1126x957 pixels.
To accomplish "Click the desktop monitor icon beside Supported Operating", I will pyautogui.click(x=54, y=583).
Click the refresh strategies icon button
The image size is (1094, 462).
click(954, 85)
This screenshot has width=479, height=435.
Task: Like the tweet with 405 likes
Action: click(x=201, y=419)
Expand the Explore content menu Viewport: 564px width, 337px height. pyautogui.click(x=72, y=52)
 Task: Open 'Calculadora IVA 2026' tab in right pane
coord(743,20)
...
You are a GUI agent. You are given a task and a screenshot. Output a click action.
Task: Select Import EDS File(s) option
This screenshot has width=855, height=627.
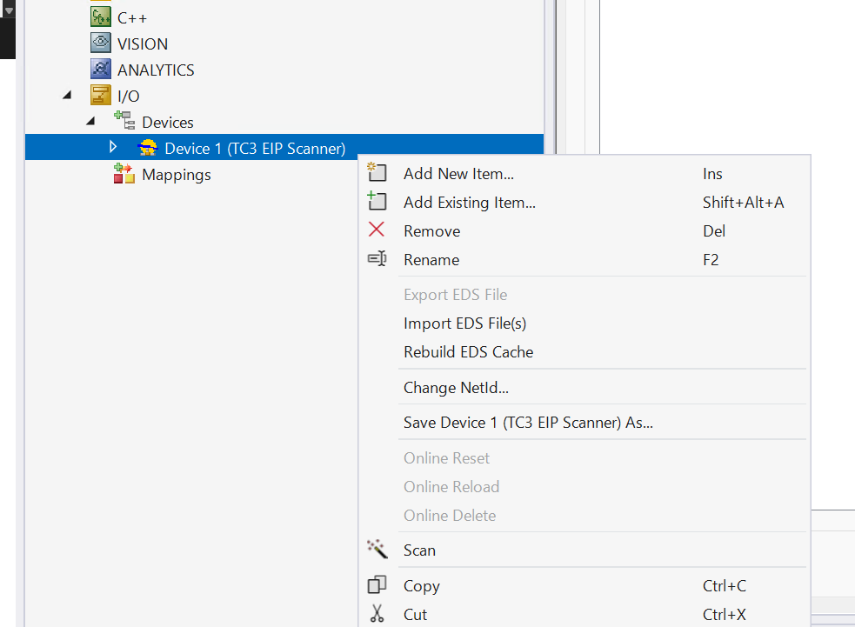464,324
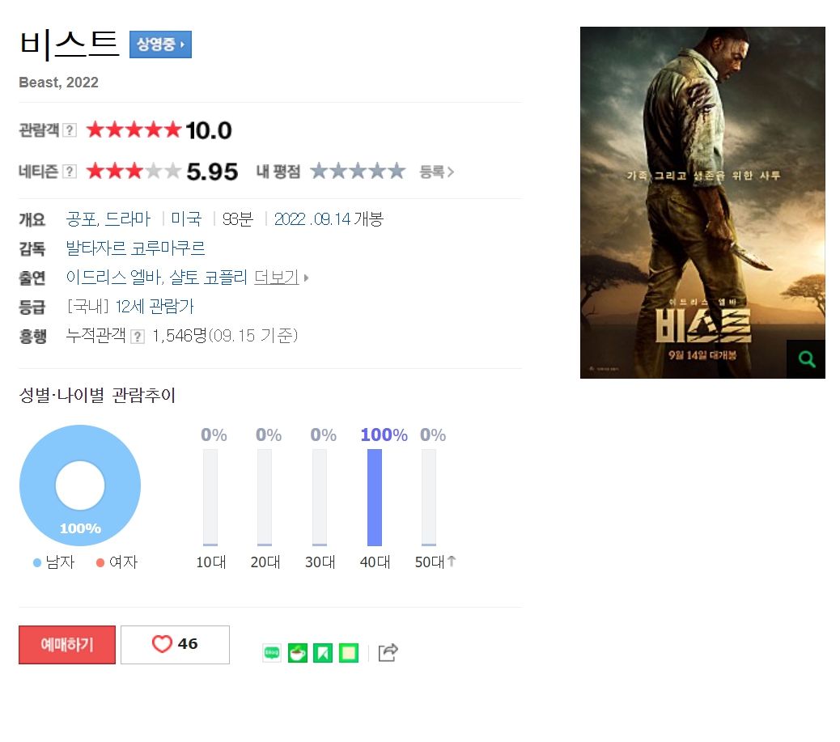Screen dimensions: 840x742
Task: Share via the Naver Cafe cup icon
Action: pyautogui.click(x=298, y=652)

Request
Recast the rows as a numbered list, starting at the line that contains "You are a GUI" and stopping after the line that contains "Action: pyautogui.click(x=298, y=652)". Skip any blank lines, and leave the pictures out of your answer.

Solved exercise
1. You are a GUI agent. You are given a task and a screenshot. Output a click action.
2. Task: Select Import EDS File(s) option
3. This screenshot has width=855, height=627.
4. 464,324
5. Screen dimensions: 840x742
6. Task: Share via the Naver Cafe cup icon
7. Action: pyautogui.click(x=298, y=652)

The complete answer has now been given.